Large language models tend to collapse into a narrow set of predictable outputs when prompted multiple times with the same question – a phenomenon known as mode collapse. This matters for applications like brainstorming and creative writing where we want to sample a range of possibilities.
In this note, I share results from a kitchen-table experiment: I prompted Claude models with different zodiac signs and Myers-Briggs personality types to see if persona prompts could increase output diversity. My hypothesis is that these persona types are:
- Sufficiently distinct to nudge the model into different response modes
- Familiar enough from training data to produce consistent behavior
- Broad enough in traits to influence response style
To be clear: I’m not assuming astrology or MBTI have any scientific validity, or that the model “believes” in them. I’m just using these well-known archetypes to induce diversity.
Claude models didn’t seem to mind role-playing as a Sagittarius or INFP. If they had refused, that would have been an interesting data point in itself!

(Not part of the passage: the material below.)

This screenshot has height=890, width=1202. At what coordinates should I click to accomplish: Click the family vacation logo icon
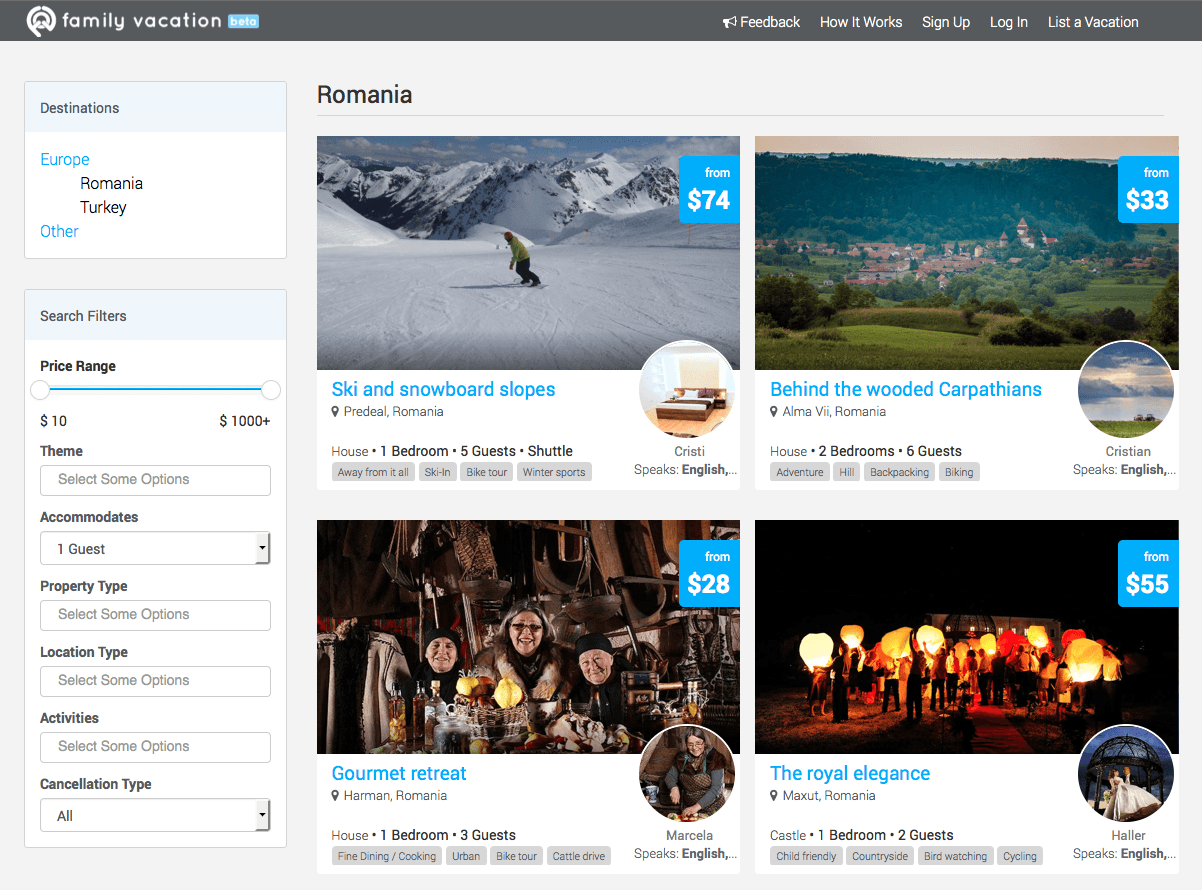(x=40, y=21)
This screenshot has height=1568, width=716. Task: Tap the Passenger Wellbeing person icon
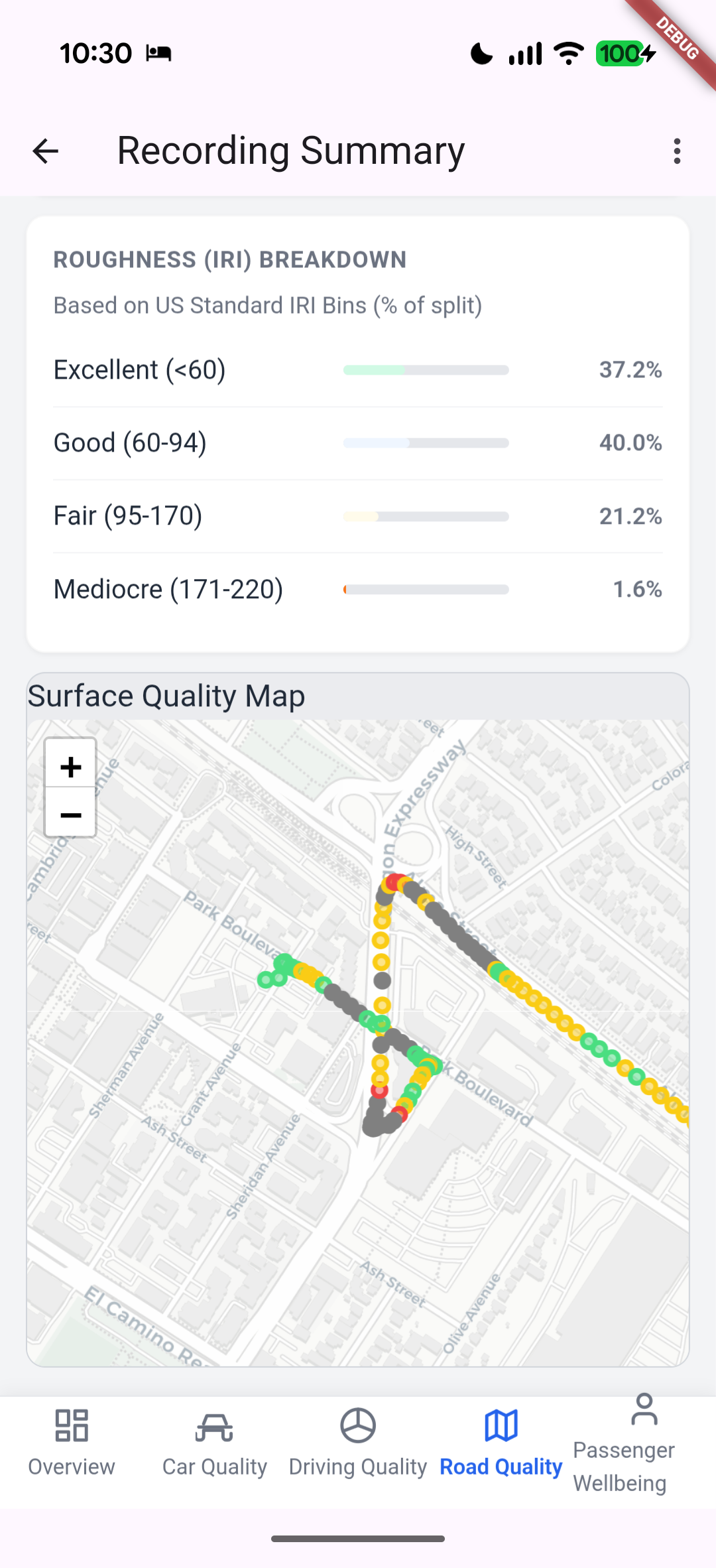[644, 1409]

For evaluation, I used NoveltyBench (Zhang et al., 2025). NoveltyBench measures diversity as the number of semantically distinct responses out of k samples. Utility combines novelty and quality: a response only counts if it’s both high-quality (scored by a reward model) and meaningfully different from previous responses.
I tested on the NoveltyBench curated set (100 prompts), comparing MBTI and Zodiac prompting against two baselines: resampling (same prompt 10 times) and paraphrasing (10 rewrites of each prompt). I ran this across Claude Haiku 3.5, Claude Sonnet 4, and Claude Opus 4 with temperature set to 1.
For persona prompts, I prepended instructions like “You have a Sagittarius personality…” with a short trait description. I used standard MBTI descriptions and asked ChatGPT for consensus zodiac trait descriptions.
| Prompting Technique | Example Prompt(s) | Example Responses |
|---|---|---|
| Paraphrase | • "Select any number from 1 to 100, then share your choice with me." • "Think of a number between 1 and 100, and then tell me which one it is." | 8/10 → 42 2/10 → 47 |
| Zodiac | • "You have a Libra personality. You are diplomatic, charming, and balanced. Pick a number between 1 and 100." • "You have a Leo personality. You are confident, expressive, and warm-hearted. Pick a number between 1 and 100." | Libra → 50 Gemini → 37 Leo/Sagittarius → 77 Capricorn → 73 Scorpio → 13 Cancer → 42 Virgo/Taurus → 47 Pisces → 33 |
Here’s another example with the prompt “Pick a random animal”:
Paraphrase (10 samples, 5 distinct animals): Elephant (x6) Octopus, Lion, Bottlenose dolphin, Giraffe
Zodiac (10 samples, 9 distinct animals): Elephant (Taurus), Swan (Libra), Octopus (Aquarius, Virgo), Giraffe (Sagittarius), Cheetah (Aries), Crab (Cancer), Lion (Leo), Chameleon (Gemini), Mountain goat (Capricorn)
A small note: Using the same persona repeatedly doesn’t help – the model just collapses on a different mode. The diversity gains come from varying the persona across responses.
Results

Curated NoveltyBench results on 100 prompts. Error bars are 95% CIs from 1000 bootstrap samples.
I also ran Zodiac vs. resampling on the 1000-prompt “wild” set. Budget constraints limited this to Claude Sonnet 4 only.

Open Questions
Some things I didn’t have time or budget to test:
Does this generalize across tasks? Are there meaningful coding style differences between a Sagittarius and a Capricorn agent?
Are some personas more effective? Would a Pisces – supposedly more creative – produce more diverse outputs than a Taurus?
Do LLMs prefer certain signs? There’s evidence that people with odd-numbered signs (Aries, Gemini, Leo, etc.) are more likely to believe in astrology, possibly because those signs have more positive trait descriptions (Hamilton, 2001). I tried to replicate this with persona prompting but failed. Though I did get this gem from a Virgo-prompted model:
“As a Virgo, my analytical nature compels me to seek empirical evidence rather than celestial correlations.”
References
Hamilton, Margaret. “Who believes in astrology?: Effect of favorableness of astrologically derived personality descriptions on acceptance of astrology.” Personality and Individual Differences 31, no. 6 (2001): 895-902.
Zhang, Yiming, Harshita Diddee, Susan Holm, Hanchen Liu, Xinyue Liu, Vinay Samuel, Barry Wang, and Daphne Ippolito. “NoveltyBench: Evaluating Language Models for Humanlike Diversity.” arXiv preprint arXiv:2504.05228 (2025).